#### Estratto selezionato
|---|

Un accordo di legislatura con il governo Prodi finalizzato a "reperire risorse da destinare agli investimenti", una elargizione di risorse alle imprese pagate, ancora una volta, dai lavoratori. Sul piano strettamente sindacale, Guglielmo Epifani, dopo aver genericamente difeso i due livelli contrattuali, ha aperto, almeno sul piano del metodo, al confronto con Confindustria sul modello contrattuale, previo raggiungimento di una proposta unitaria con Cisl e Uil.
L'avvio strutturato della nuova concertazione si avrà nei prossimi mesi, quando Cgil, Cisl e Uil saranno convocate dal governo Prodi ad un tavolo assieme a Confindustria.
La mancanza, dopo 15 anni, di un documento congressuale alternativo rispetto al documento del blocco concertativo Patta-Epifani, congiunto ad un esito congressuale prestabilito negli sbocchi in apparato e negli organismi dirigenti, ha reso più difficile la battaglia della sinistra sindacale nel corso del congresso. Le due tesi alternative (8a e 9b), presentate da Rinaldini, non potevano colmare questa carenza per la loro compatibilità all'impianto complessivo del documento congressuale di Patta-Epifani.
I militanti della sinistra di classe in Cgil hanno dovuto lottare contro un enorme apparato burocratico riformista, forte sia di un documento complessivo che di un patto di apparato, avendo solo a disposizione una Rete 28 aprile che evidenziava nei fatti notevoli limiti programmatici ed organizzativi. In questa battaglia hanno dovuto utilizzare tutti gli strumenti a loro disposizione per avanzare e legittimare una sinistra sindacale in Cgil.
La stessa burocrazia riformista della Fiom si è limitata per lo più a sostenere le tesi del loro segretario nella categoria, stando ben attenti a non superarne i confini, in evidente accordo con i loro omologhi delle altre categorie. Il peso della presentazione delle due tesi alternative in tutte le categorie è in generale ricaduto sulle spalle dei militanti della Rete 28 aprile, militanti nella maggioranza dei casi in produzione e senza distacco sindacale.

|---|

#### Dati di origine
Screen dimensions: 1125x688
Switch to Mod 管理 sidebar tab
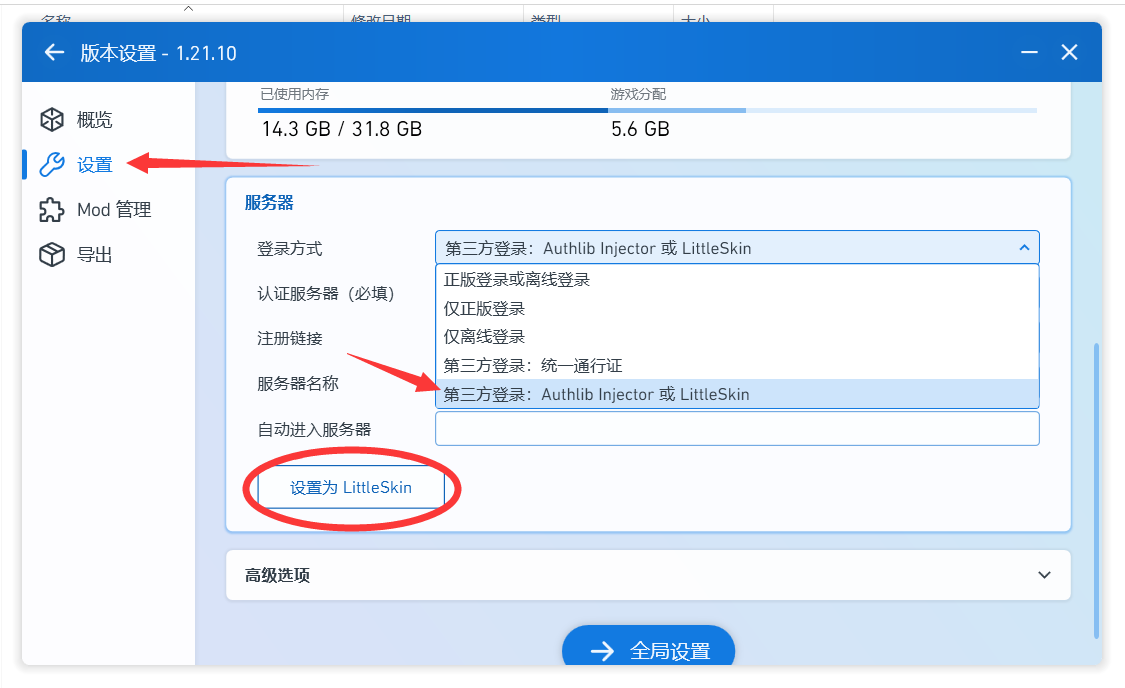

|---|

#### Lavoro da svolgere
Per favore, ricopia parola per parola il tratto dell'estratto sul congresso della Cgil che va da "Un accordo di" fino a "Cisl e Uil.".

#### Risposta finale
Un accordo di legislatura con il governo Prodi finalizzato a "reperire risorse da destinare agli investimenti", una elargizione di risorse alle imprese pagate, ancora una volta, dai lavoratori. Sul piano strettamente sindacale, Guglielmo Epifani, dopo aver genericamente difeso i due livelli contrattuali, ha aperto, almeno sul piano del metodo, al confronto con Confindustria sul modello contrattuale, previo raggiungimento di una proposta unitaria con Cisl e Uil.